= Supplied records =
──────────────────────────────
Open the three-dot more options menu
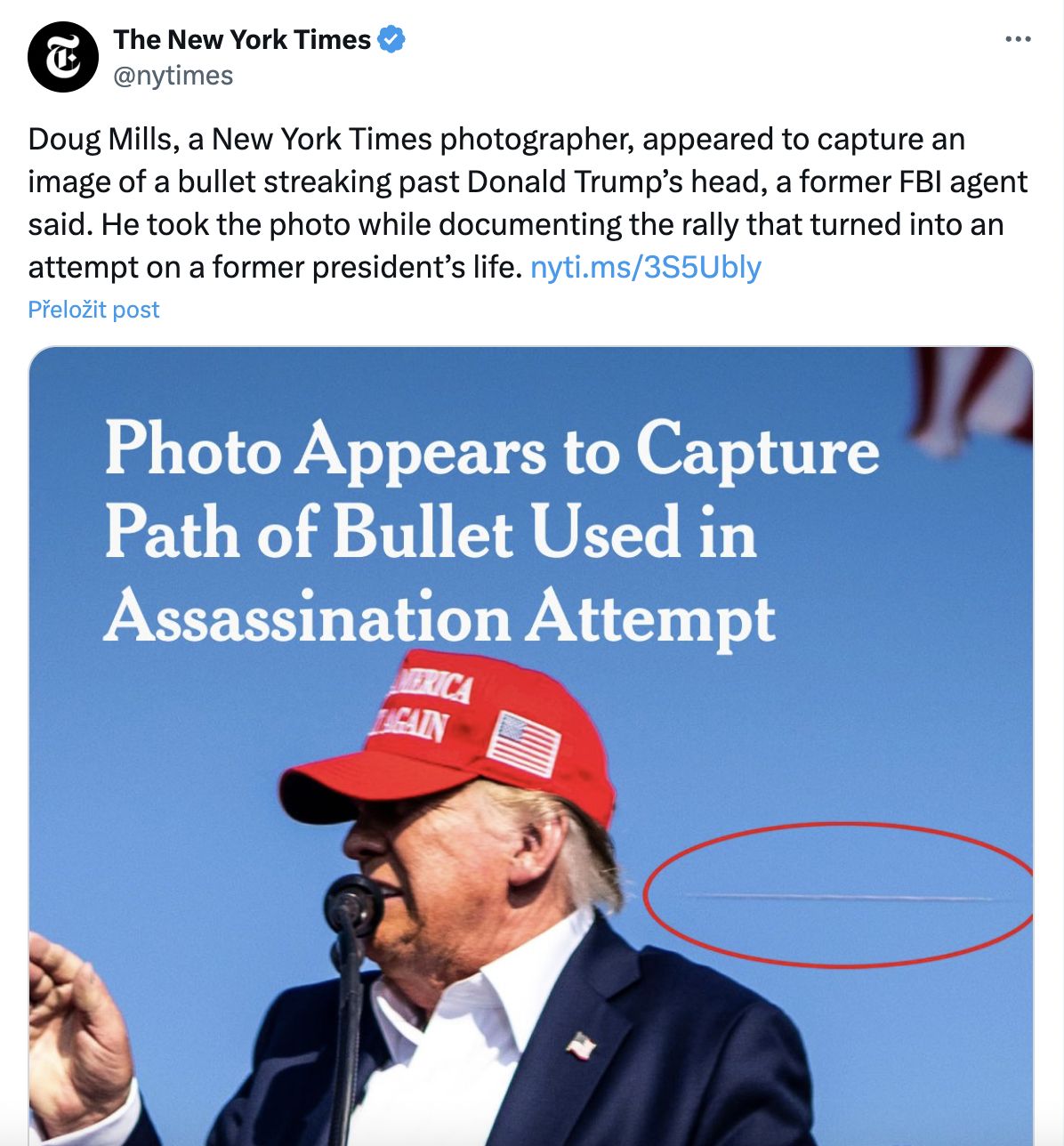This screenshot has height=1146, width=1064. click(x=1018, y=39)
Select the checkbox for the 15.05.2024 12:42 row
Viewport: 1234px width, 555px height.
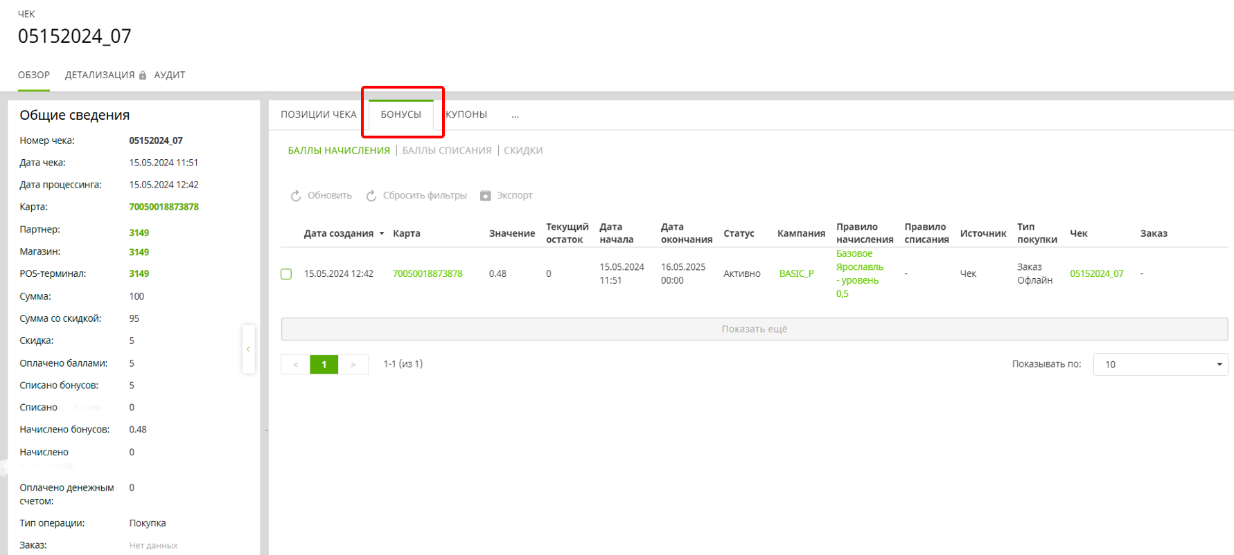pos(286,274)
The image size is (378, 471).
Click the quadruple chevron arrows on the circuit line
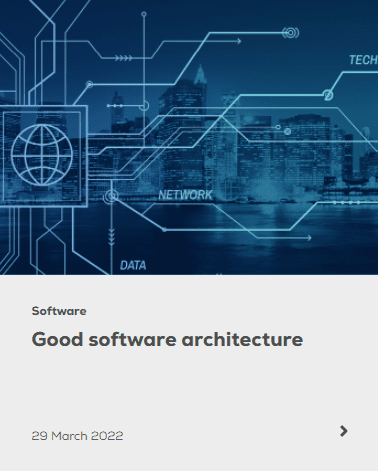point(124,58)
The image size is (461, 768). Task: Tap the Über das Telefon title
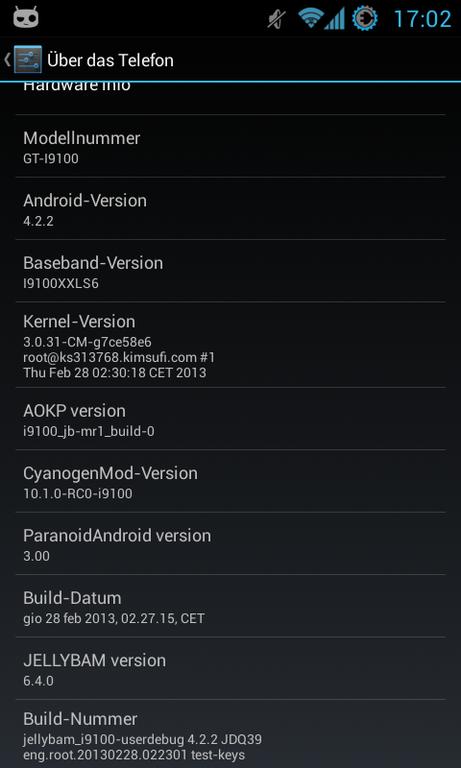(x=110, y=60)
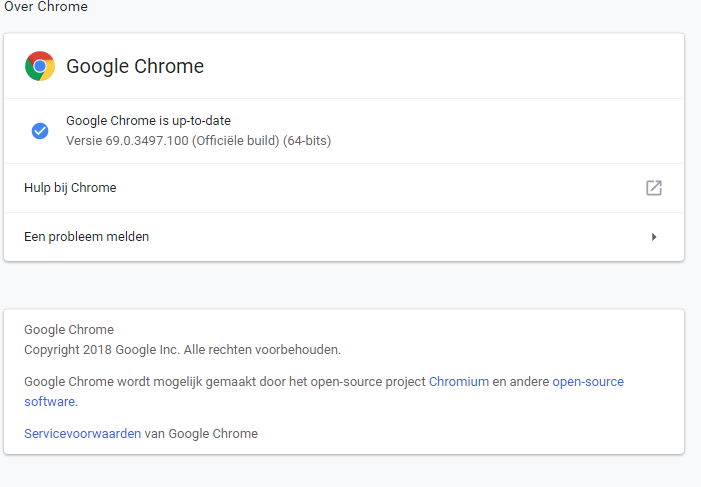Open the open-source link text
Image resolution: width=701 pixels, height=487 pixels.
[x=588, y=382]
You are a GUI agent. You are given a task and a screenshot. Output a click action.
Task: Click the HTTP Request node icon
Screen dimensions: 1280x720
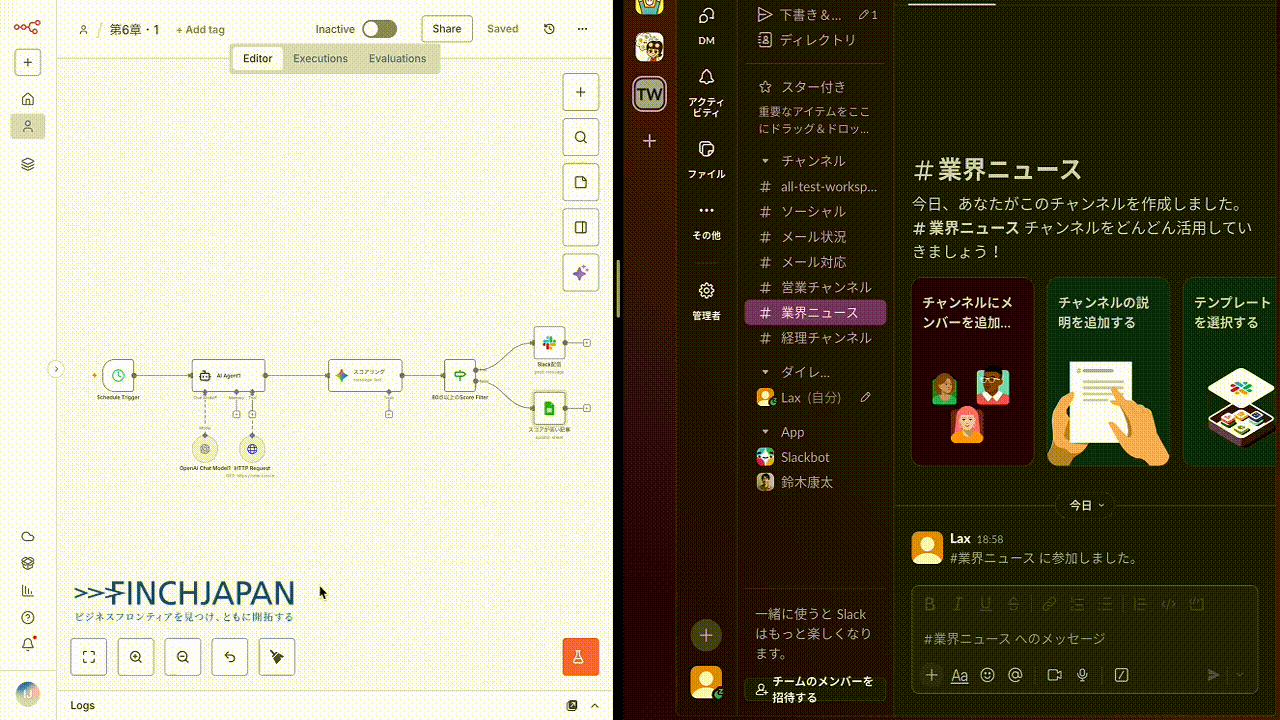coord(252,449)
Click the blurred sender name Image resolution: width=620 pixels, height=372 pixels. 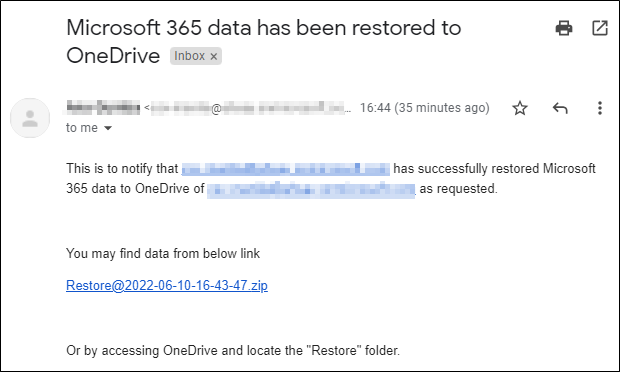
──────────────────────────────
= What this task involves =
Here the requirement is to restate exactly the line holding "Task: Click the HTTP Request node icon" and every later line through the end of the material, omitting pictures.

= Answer for this exercise =
Task: Click the HTTP Request node icon
Screen dimensions: 1280x720
coord(252,449)
Click the blurred sender name Image resolution: width=620 pixels, height=372 pixels. 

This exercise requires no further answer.